Go through the records, and copy each line in which the string "Sort" is present.

_Dataset excerpts:_
+ + + + +

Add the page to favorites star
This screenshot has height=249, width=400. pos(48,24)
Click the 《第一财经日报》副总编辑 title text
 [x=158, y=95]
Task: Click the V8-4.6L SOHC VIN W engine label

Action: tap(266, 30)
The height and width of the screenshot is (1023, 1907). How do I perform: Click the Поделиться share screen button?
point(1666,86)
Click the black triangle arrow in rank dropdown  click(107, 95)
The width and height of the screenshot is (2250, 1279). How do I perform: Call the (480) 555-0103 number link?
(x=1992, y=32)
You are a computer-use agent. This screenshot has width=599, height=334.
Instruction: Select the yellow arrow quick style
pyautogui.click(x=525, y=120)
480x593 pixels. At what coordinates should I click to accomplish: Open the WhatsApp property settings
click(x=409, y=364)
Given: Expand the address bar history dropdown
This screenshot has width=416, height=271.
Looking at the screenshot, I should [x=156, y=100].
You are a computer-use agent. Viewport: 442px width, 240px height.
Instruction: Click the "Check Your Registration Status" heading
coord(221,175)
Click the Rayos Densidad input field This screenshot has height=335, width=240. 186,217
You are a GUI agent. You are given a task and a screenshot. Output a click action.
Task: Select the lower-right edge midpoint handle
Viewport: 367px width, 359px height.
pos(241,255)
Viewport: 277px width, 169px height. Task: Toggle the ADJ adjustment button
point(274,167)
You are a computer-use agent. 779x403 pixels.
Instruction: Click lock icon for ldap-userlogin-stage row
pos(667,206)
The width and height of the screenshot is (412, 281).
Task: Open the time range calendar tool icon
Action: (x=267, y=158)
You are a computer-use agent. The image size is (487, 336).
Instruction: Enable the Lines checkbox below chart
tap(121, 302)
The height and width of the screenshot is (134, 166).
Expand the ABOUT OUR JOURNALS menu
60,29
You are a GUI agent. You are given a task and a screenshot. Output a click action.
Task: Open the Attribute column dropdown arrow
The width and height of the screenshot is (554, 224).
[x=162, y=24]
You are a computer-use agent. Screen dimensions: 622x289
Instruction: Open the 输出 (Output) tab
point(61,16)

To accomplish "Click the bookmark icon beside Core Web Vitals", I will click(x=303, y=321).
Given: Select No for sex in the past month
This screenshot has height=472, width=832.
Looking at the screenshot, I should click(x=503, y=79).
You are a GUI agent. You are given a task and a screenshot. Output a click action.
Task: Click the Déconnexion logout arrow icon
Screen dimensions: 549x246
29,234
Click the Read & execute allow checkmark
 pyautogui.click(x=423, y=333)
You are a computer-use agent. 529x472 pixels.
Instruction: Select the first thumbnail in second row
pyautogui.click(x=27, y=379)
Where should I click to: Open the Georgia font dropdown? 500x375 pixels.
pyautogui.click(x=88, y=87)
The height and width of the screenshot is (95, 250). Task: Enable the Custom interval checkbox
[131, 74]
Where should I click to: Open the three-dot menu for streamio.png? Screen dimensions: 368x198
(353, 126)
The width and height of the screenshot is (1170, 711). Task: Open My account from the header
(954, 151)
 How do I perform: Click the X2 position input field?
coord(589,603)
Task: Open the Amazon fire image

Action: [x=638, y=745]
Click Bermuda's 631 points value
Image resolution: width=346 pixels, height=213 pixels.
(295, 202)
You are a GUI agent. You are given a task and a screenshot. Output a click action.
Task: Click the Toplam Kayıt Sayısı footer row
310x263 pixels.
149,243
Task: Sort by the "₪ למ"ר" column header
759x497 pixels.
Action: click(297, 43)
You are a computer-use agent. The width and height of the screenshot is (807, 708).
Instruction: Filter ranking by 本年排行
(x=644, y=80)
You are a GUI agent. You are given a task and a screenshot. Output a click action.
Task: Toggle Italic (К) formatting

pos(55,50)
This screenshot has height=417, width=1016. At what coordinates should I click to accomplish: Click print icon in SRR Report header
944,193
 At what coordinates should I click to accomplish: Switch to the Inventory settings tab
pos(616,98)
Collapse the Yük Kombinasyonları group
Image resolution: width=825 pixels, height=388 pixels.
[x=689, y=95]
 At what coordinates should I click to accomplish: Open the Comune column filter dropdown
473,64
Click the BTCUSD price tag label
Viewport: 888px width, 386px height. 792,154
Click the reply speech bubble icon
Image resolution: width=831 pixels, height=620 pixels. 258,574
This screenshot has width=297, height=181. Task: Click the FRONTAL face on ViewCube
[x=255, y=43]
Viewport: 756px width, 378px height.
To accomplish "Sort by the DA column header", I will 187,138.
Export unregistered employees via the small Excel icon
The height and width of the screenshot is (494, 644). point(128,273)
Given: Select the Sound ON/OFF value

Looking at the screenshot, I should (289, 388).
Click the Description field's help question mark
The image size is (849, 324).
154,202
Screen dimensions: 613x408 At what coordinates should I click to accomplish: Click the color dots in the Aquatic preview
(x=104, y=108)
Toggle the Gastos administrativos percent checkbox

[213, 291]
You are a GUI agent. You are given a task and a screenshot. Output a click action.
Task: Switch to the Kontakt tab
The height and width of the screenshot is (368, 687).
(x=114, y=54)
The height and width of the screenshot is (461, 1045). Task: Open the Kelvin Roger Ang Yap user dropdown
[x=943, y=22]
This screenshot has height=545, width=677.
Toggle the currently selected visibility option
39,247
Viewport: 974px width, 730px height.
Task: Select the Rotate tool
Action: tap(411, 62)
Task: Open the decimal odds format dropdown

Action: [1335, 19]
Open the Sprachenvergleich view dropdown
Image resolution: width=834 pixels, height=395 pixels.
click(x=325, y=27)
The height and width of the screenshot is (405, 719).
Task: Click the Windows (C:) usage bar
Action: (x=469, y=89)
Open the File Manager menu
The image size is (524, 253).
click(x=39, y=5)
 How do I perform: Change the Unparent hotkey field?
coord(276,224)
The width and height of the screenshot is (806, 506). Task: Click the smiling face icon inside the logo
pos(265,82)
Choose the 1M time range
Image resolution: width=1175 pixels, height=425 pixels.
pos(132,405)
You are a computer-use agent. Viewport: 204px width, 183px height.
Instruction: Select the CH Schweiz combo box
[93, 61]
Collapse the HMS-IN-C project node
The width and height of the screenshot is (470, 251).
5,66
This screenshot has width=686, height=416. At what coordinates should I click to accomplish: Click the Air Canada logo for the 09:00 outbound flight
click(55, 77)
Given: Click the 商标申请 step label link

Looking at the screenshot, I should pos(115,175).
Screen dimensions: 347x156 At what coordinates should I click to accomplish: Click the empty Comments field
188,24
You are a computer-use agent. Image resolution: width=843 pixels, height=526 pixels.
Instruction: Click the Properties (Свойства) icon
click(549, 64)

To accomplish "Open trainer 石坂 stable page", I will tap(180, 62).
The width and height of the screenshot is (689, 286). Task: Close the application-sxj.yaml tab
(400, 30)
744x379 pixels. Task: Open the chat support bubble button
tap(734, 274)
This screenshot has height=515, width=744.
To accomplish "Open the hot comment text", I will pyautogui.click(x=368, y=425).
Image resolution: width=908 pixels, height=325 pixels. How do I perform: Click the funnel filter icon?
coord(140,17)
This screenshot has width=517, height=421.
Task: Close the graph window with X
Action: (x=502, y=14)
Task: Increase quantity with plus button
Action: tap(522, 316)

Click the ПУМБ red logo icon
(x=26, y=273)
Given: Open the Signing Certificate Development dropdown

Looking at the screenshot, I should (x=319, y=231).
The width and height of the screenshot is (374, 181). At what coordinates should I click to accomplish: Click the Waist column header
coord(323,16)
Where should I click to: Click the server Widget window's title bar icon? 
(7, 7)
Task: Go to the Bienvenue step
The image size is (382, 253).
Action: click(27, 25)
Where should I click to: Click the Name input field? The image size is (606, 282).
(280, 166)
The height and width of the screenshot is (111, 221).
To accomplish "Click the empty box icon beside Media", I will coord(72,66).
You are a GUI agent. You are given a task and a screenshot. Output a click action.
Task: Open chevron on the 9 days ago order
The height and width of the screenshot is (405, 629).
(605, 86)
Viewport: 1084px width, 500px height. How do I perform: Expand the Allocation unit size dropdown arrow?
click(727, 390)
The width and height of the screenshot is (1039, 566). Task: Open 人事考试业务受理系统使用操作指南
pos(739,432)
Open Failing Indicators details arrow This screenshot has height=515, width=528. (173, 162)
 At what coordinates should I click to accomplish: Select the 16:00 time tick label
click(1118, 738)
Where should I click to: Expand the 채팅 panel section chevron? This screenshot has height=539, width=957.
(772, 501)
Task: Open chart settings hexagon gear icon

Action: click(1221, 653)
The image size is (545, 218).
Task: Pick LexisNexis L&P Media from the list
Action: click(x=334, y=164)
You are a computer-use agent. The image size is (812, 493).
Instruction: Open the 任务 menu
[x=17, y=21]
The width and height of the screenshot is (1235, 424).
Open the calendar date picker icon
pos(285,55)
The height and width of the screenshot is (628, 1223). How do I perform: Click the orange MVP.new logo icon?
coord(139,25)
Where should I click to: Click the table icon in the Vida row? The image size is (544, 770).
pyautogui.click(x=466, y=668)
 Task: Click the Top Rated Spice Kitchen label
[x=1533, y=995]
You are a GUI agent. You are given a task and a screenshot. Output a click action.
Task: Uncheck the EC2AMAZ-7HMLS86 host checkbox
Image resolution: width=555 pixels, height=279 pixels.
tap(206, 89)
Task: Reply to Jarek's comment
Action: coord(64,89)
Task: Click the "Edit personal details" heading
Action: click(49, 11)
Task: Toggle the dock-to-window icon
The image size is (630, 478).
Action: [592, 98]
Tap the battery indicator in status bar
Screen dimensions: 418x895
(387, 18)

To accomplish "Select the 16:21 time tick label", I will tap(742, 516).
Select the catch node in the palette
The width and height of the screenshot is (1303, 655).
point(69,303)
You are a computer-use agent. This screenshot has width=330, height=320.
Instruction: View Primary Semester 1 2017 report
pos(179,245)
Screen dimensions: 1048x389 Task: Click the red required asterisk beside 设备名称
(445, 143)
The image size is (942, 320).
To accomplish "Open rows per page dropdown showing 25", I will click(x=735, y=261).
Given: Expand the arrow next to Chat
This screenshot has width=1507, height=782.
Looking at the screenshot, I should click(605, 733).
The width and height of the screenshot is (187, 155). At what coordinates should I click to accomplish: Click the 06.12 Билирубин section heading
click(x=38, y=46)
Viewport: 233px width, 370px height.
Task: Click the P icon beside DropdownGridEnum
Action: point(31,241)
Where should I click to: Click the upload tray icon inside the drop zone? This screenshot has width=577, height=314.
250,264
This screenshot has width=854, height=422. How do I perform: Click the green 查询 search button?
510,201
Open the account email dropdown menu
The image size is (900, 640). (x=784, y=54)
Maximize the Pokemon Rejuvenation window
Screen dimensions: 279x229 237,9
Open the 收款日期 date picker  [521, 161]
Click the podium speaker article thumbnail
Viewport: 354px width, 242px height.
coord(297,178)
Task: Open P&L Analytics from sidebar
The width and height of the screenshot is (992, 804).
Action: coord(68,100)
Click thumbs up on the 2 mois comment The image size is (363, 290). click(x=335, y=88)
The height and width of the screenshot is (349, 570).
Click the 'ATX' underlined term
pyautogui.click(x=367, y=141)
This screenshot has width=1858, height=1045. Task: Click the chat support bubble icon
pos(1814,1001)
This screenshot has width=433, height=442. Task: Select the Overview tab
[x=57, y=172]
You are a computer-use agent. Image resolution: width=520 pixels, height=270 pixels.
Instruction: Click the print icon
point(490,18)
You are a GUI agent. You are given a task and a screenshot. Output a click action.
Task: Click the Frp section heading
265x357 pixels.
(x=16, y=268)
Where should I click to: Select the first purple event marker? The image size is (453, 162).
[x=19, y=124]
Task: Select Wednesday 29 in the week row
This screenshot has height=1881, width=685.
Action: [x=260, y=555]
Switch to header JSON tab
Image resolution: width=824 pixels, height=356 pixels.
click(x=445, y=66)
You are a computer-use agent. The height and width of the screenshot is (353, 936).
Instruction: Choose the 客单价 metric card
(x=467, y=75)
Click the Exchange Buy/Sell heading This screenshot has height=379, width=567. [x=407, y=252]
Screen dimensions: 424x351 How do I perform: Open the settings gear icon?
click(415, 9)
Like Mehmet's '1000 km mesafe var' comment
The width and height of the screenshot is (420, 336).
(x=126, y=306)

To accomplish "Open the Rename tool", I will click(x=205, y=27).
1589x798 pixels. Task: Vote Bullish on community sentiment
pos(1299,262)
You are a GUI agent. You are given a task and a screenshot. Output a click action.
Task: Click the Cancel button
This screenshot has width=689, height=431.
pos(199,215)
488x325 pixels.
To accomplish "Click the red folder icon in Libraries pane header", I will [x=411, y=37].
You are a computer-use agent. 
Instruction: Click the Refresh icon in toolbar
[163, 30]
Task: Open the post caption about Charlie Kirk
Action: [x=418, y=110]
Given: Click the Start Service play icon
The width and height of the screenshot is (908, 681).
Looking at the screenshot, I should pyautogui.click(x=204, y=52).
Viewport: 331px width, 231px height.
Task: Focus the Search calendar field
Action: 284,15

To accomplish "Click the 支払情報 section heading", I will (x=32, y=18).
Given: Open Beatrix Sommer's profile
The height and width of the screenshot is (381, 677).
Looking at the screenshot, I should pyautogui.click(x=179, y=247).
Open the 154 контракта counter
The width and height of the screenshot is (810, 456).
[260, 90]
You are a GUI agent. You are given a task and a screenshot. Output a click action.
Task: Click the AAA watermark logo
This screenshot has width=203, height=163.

+ + + + +

_Exercise result:_
Task: Sort by the "₪ למ"ר" column header
To accomplish "Sort by the DA column header", I will 187,138.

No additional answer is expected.